> _EXERCISE REQUIREMENTS_
Retype the following lines word for word, leaving out the pictures.

---- PROVIDED DATA

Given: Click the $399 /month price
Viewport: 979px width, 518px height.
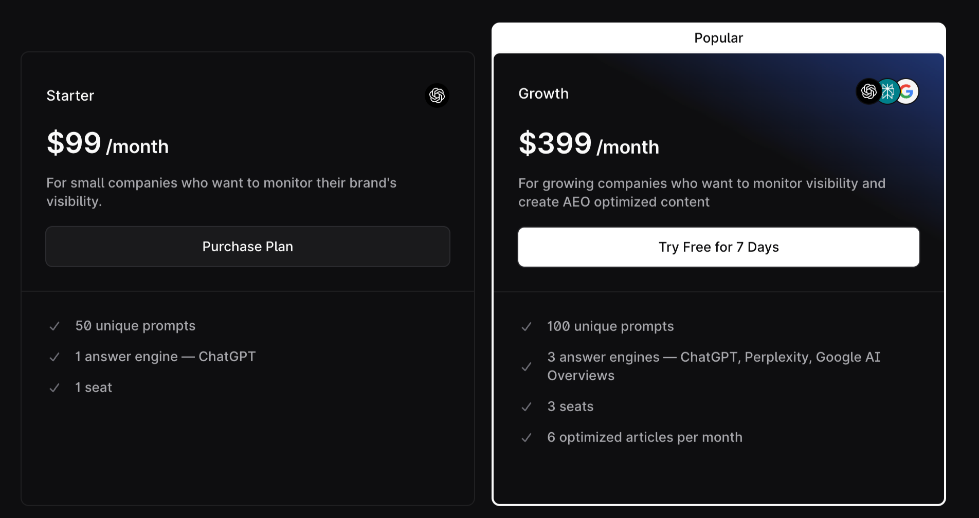Looking at the screenshot, I should [589, 144].
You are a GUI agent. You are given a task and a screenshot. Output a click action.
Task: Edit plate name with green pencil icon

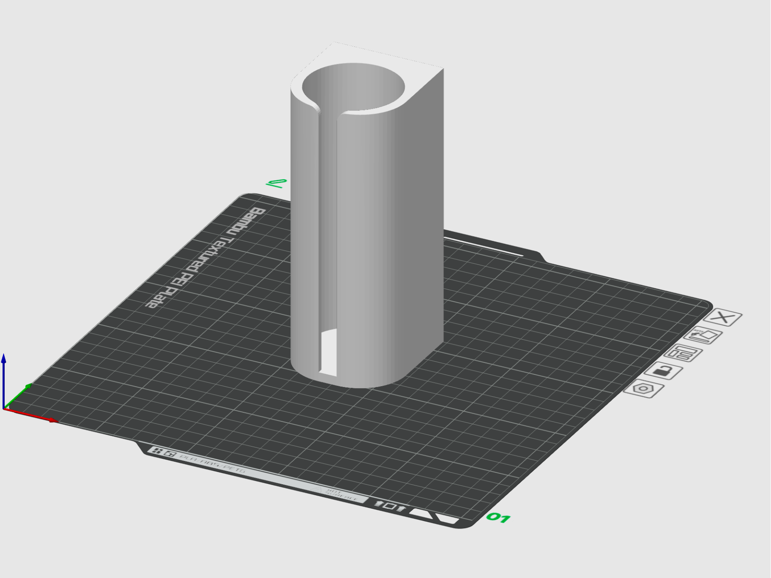[x=276, y=183]
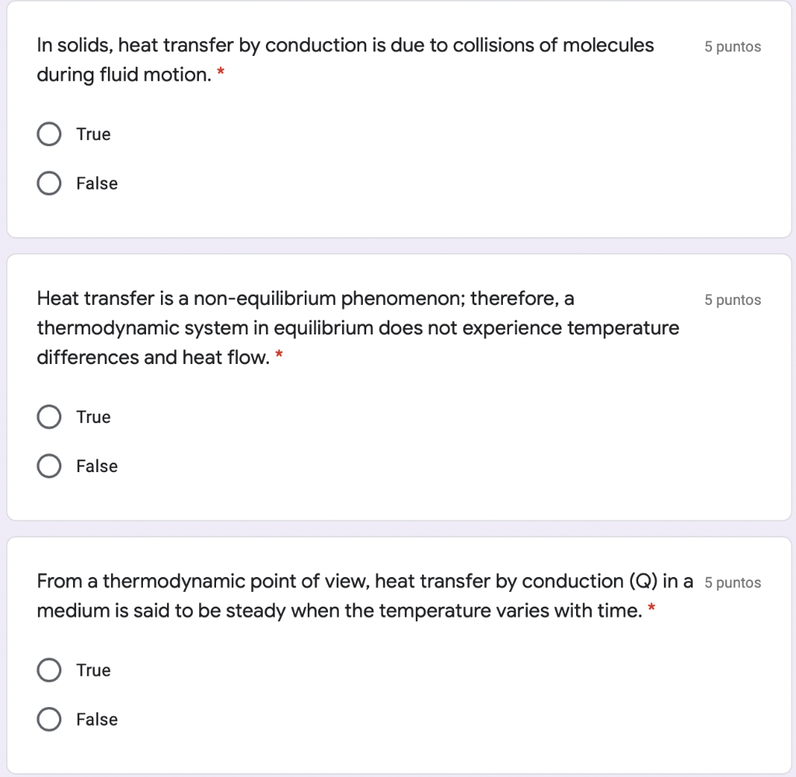
Task: Click "False" label text under steady conduction question
Action: [97, 719]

--------

> _FULL SOLUTION_
Given: Click the $399 /month price
Viewport: 979px width, 518px height.
Looking at the screenshot, I should [589, 144].
You are a GUI agent. You are given a task and a screenshot. Output a click action.
Task: Edit plate name with green pencil icon

[x=276, y=183]
Task: Click "False" label text under steady conduction question
Action: [97, 719]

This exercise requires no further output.